BEGIN DATA SHOWN

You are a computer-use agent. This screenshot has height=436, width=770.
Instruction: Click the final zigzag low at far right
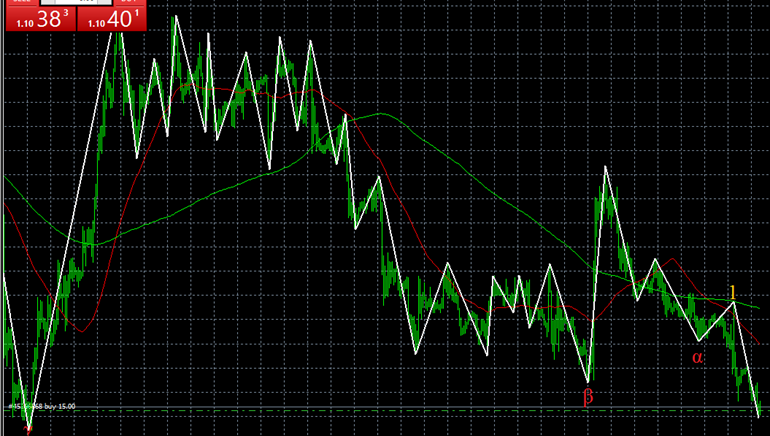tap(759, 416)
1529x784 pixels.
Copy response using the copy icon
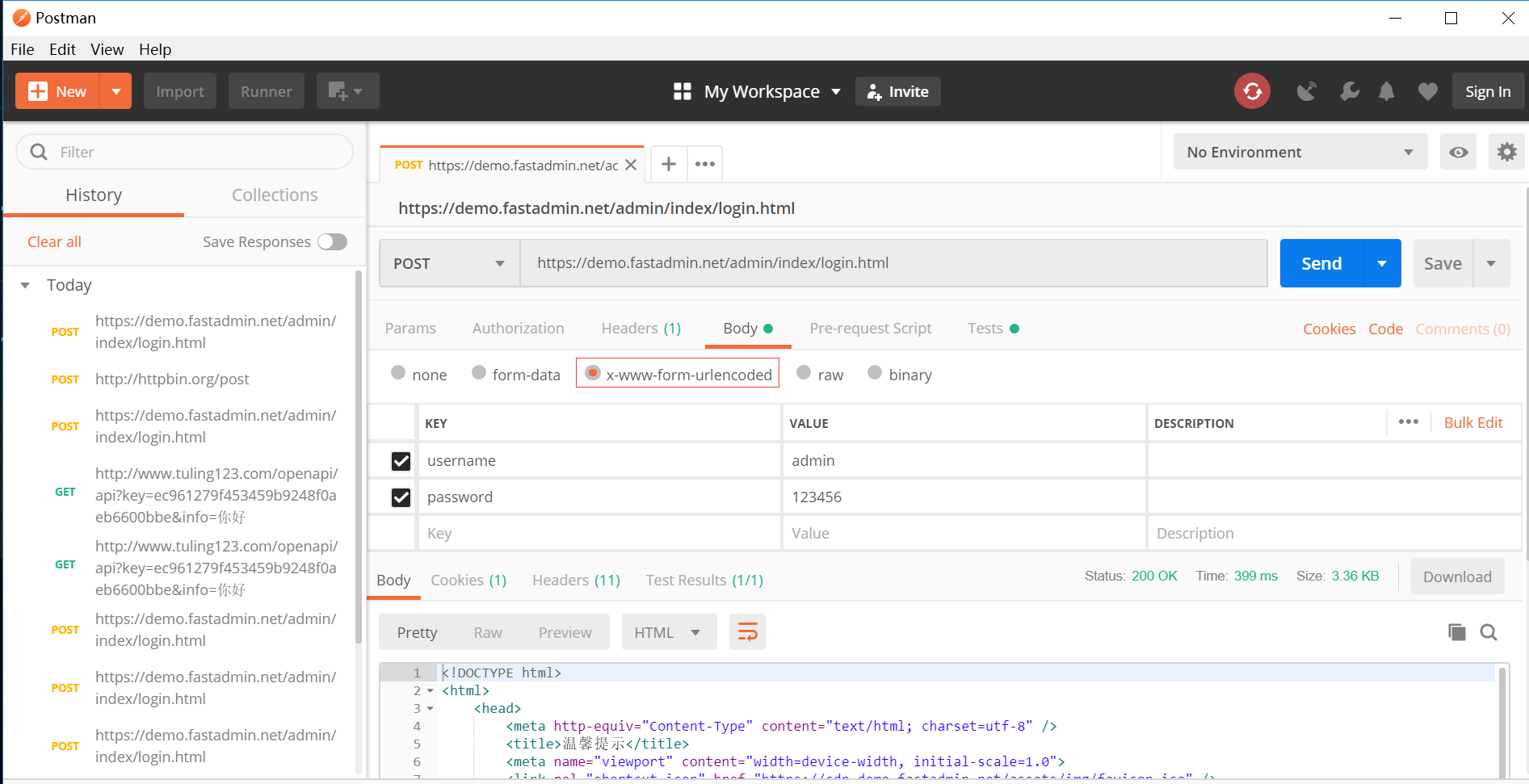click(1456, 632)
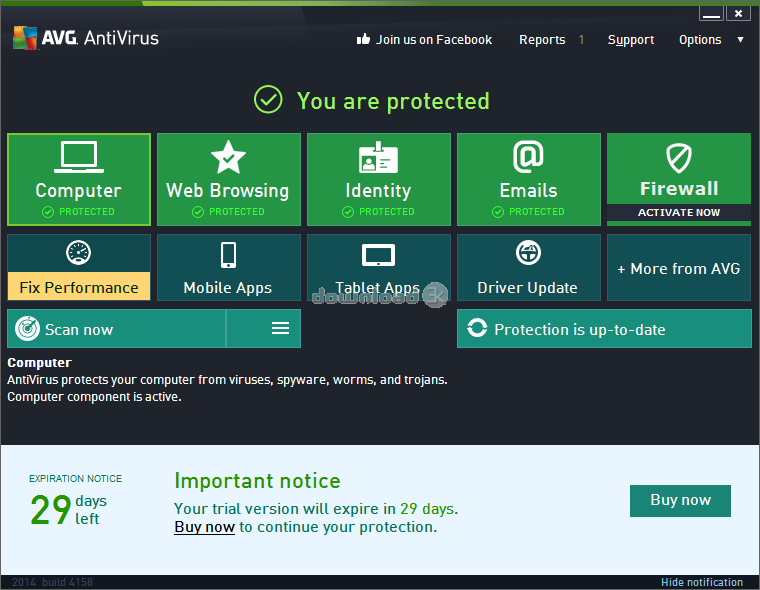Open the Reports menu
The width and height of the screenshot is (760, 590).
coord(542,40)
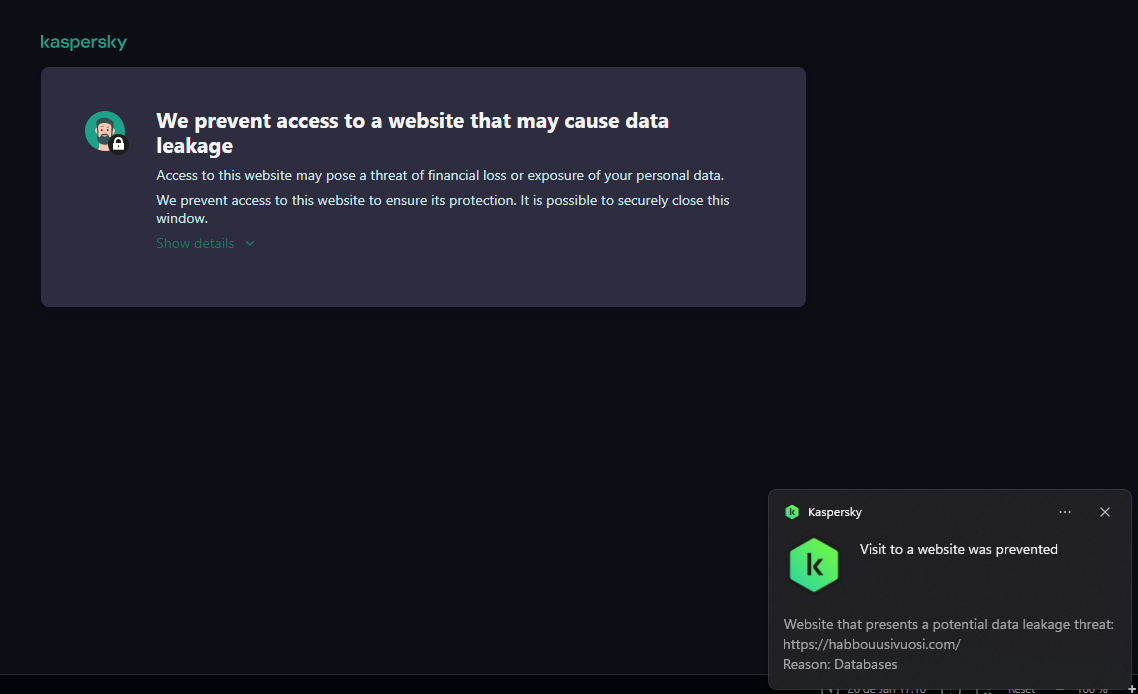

END DATA SHOWN
BEGIN DATA SHOWN

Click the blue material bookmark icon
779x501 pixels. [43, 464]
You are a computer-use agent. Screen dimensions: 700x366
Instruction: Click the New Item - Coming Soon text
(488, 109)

END DATA SHOWN

-- ACTIVITY --
The required output is every line above that contains the string "agent".

-- RESPONSE FOR THIS EXERCISE --
You are a computer-use agent. This screenshot has height=436, width=770.
You are a computer-use agent. Screen dimensions: 700x366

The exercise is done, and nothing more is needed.